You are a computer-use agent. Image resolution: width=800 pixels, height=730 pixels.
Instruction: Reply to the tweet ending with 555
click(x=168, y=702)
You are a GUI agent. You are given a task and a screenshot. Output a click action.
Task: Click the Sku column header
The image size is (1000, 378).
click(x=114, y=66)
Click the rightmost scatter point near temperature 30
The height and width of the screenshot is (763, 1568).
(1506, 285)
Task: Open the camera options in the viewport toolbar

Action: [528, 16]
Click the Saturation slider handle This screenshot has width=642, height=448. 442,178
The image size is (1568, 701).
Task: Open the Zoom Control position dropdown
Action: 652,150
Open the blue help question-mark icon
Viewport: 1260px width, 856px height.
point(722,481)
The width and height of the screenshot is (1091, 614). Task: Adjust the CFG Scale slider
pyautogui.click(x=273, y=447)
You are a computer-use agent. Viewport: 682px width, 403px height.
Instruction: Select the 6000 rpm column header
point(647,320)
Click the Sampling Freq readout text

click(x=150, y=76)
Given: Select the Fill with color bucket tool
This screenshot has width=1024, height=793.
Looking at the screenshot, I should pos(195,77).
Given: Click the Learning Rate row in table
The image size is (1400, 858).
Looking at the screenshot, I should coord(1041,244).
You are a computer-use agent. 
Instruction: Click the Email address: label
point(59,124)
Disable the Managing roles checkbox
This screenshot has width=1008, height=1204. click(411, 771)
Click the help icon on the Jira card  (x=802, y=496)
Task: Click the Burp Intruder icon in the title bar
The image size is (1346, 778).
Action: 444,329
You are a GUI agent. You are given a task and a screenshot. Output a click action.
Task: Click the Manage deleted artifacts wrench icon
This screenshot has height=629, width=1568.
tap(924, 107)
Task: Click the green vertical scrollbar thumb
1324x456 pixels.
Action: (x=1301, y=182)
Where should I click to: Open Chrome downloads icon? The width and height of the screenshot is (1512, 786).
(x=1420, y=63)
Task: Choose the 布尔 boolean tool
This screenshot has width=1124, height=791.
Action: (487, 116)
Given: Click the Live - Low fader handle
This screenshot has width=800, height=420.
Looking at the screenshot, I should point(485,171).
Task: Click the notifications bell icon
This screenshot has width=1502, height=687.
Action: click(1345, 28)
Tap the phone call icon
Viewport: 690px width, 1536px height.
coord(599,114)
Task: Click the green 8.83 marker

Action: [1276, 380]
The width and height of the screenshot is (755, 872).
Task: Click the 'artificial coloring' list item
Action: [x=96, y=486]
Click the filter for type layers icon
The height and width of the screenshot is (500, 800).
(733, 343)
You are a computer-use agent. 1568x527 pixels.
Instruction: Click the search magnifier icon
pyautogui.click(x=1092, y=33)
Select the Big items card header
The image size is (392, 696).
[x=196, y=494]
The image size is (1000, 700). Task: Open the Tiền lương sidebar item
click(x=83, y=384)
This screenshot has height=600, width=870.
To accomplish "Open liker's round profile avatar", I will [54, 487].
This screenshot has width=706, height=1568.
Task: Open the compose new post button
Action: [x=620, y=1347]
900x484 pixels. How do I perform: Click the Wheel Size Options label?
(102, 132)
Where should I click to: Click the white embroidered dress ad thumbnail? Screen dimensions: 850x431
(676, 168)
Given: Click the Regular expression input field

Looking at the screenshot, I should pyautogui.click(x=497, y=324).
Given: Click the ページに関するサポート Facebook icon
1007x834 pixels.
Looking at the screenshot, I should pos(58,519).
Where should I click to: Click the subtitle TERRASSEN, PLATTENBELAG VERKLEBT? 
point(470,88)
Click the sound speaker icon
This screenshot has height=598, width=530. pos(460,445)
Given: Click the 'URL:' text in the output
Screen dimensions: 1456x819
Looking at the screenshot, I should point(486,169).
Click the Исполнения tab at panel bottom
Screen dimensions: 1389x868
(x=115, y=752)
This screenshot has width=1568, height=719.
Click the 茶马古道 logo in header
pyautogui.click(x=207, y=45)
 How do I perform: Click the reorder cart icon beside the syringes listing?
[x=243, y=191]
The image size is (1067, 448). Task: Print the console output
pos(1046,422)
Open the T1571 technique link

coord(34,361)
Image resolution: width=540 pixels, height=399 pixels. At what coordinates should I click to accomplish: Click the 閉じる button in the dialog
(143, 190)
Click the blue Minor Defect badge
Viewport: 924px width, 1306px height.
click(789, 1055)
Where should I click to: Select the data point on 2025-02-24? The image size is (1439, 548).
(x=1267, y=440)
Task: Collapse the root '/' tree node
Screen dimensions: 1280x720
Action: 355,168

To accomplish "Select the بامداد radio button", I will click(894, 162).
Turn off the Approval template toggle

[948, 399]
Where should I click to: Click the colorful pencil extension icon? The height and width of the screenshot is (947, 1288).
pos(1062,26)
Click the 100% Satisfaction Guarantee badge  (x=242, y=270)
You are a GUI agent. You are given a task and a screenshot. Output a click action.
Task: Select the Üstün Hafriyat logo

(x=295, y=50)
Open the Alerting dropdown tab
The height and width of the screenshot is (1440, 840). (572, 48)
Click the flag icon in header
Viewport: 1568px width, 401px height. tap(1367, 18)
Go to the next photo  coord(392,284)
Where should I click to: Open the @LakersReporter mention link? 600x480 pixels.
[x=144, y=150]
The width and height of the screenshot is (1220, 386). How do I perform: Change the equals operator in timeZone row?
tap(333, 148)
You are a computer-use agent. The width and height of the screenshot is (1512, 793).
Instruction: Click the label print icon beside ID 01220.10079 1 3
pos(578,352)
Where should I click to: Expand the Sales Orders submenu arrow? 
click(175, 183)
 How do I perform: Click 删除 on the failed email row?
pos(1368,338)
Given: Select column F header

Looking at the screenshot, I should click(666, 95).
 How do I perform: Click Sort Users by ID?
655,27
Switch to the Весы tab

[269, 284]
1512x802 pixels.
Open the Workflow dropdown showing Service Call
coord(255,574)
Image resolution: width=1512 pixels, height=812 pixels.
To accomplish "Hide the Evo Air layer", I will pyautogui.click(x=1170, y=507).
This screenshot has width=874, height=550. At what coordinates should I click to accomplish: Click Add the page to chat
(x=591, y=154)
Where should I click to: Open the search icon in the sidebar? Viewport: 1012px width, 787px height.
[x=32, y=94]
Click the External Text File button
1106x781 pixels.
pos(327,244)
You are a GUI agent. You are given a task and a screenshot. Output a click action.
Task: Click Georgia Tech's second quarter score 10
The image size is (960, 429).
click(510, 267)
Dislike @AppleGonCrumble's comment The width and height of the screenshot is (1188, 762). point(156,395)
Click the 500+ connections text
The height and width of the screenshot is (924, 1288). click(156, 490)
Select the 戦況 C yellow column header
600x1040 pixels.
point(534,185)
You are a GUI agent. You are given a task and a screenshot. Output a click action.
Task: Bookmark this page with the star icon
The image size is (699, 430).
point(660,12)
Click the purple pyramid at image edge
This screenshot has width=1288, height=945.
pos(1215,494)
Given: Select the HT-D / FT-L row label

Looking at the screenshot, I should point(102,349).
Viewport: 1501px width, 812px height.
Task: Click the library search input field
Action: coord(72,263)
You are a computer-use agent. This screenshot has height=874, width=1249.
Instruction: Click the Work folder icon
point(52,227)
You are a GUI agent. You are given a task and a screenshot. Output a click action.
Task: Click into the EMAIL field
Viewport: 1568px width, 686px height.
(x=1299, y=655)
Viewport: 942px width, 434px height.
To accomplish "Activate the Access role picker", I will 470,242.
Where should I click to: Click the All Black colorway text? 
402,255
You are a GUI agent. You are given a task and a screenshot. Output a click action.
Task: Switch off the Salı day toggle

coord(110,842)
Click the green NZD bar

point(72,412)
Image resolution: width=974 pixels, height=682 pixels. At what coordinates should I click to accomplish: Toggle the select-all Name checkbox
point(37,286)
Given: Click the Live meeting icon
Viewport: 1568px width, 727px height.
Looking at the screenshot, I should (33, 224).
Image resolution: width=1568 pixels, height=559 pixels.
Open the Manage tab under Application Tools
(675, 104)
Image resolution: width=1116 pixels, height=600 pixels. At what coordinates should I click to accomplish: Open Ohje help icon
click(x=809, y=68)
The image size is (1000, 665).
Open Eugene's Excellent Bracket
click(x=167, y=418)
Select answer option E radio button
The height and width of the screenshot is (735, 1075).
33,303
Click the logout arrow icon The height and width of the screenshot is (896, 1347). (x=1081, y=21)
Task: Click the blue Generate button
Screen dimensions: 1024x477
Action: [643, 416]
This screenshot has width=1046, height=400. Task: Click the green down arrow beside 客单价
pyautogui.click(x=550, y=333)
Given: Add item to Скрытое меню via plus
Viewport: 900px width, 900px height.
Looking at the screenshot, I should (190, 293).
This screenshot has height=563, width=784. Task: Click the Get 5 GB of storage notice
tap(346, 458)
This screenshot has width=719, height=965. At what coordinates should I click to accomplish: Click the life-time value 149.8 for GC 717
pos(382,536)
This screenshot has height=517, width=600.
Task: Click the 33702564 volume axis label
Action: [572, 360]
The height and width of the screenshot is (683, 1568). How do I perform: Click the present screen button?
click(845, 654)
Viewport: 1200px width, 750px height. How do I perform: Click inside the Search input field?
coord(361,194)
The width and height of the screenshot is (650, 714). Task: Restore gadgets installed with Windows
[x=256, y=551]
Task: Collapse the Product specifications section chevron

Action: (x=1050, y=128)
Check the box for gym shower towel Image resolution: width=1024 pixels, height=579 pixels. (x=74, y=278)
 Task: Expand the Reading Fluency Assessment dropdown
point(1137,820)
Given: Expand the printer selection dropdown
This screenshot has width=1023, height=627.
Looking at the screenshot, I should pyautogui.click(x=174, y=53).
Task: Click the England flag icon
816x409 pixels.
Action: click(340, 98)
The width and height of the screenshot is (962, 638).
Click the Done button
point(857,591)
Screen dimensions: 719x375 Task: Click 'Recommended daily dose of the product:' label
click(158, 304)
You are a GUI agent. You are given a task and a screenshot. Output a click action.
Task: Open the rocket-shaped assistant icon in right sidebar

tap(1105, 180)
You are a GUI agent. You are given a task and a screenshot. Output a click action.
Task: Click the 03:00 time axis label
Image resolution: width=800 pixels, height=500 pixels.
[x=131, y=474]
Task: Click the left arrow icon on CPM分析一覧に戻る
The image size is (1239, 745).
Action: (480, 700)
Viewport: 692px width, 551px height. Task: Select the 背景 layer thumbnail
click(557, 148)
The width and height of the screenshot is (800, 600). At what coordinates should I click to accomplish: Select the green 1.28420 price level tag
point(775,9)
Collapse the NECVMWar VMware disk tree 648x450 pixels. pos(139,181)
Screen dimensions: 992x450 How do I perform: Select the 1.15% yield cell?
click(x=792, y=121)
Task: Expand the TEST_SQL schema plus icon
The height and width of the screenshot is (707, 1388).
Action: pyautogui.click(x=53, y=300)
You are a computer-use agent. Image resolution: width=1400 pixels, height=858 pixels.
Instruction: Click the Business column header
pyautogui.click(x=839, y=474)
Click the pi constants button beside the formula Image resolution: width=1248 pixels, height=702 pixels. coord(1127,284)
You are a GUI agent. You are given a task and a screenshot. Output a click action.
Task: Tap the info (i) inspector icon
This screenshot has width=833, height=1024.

------------------------------

DIRECTIONS
Where does the string "card" appear in the records above? Show every line that holds it.

EXPECTED ANSWER
Click the help icon on the Jira card  (x=802, y=496)
Select the Big items card header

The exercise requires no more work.